Sunday, March 12, 2023

We Are the Scribes

YA fiction 
"The world burns and I sit quiet, incapable of anything.  It's a necessary burning.  A scorching away of weaker forest to make room for the newer, greener, fairer nation, if there is such a thing as that.  A nation where sixteen-year-old introverted Black girls like me don't have to feel guilty for not knowing what to say or how to say it."
     Ruth, narrator of Randi Pink's We Are the Scribes, is the only introvert in a family of social justice warriors.  Her father, a college professor of African American history,  focuses on influencing the next generation.  Her mother is  a United States senator.  Big sister, Virginia, is a passionate protester...
     ...until she's killed by a drunk driver...

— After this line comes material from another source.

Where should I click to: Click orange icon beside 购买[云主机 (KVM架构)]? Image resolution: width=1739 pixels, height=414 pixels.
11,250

     ...The family is navigating a tragic new normal.  Ruth's mom, Velicia, flies back to Washington DC right after the funeral service to introduce a bill.  Her father transitions from a bearded, sweater vested professorial look to a banker's pressed suits.  Running the household and taking care of Ruth and one-year-old Melody seem to weigh more heavily on him.
     Can you imagine how Ruth feels when she learns, from a TV show no less, that Velicia has just accepted the vice presidential nomination without consulting anyone in the family, not even her husband who is not a happy camper.

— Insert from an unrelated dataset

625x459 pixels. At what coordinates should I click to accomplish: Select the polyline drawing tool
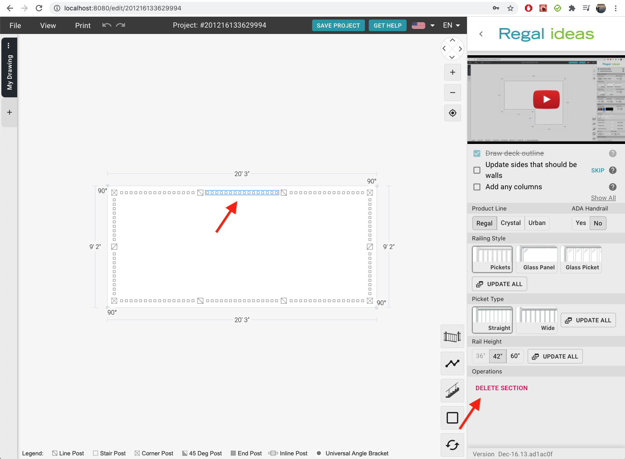[x=452, y=363]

"YOU DARE ACCEPT THIS SHIT WITHOUT TELLING ME!!  YOU HAVE CHILDREN!  DO YOU REMEMBER THAT?  A ONE-YEAR-OLD BABY GIRL!  A GRIEVING SIXTEEN-YEAR-OLD WHO'S GONE FUCKING MUTE?"
     In more ways than one.  Ruth had never been much of a talker.  But she'd always been a writer.  Virginia had highly valued this talent, calling Ruth her "quiet storm."  The last day Ruth had seen her alive she'd made her promise to write the truth, even the ugly truth...
     ...Now with her family setting off on a micro managed campaign tour Ruth has plenty to write about.  Only she's lost the ability to do so.  Sometimes it's such a struggle it doesn't seem worth the effort.
     She starts getting help from a highly unlikely source.  Handwritten scrolls from Harriet Jacobs, author of Incidents in the Life of a Slave Girl, start appearing.  Only one problem with that...
     ...Harriet has been dead well over a century.  Could someone be playing a cruel prank on Ruth? Or could some kind of liberating magic be going on?
     Read the book and decide for yourself.
On a purrrsonal note, it's finally the first day in daylight savings time.  It will stay light out later.  Which means that staying on campus for events will be so much safer.  So I'll be able to be more engaged.  (Jules)
People make things much too complicated.  Why not just stop changing the clock back and forth and keep it on daylight savings forever.  Prevent heart attacks.  Make people happier.  Give Congress one less thing to fight about.  Just saying. (Tobago)
A great big shout out goes out to you, our readers, who give us such a special space in which to be scribes.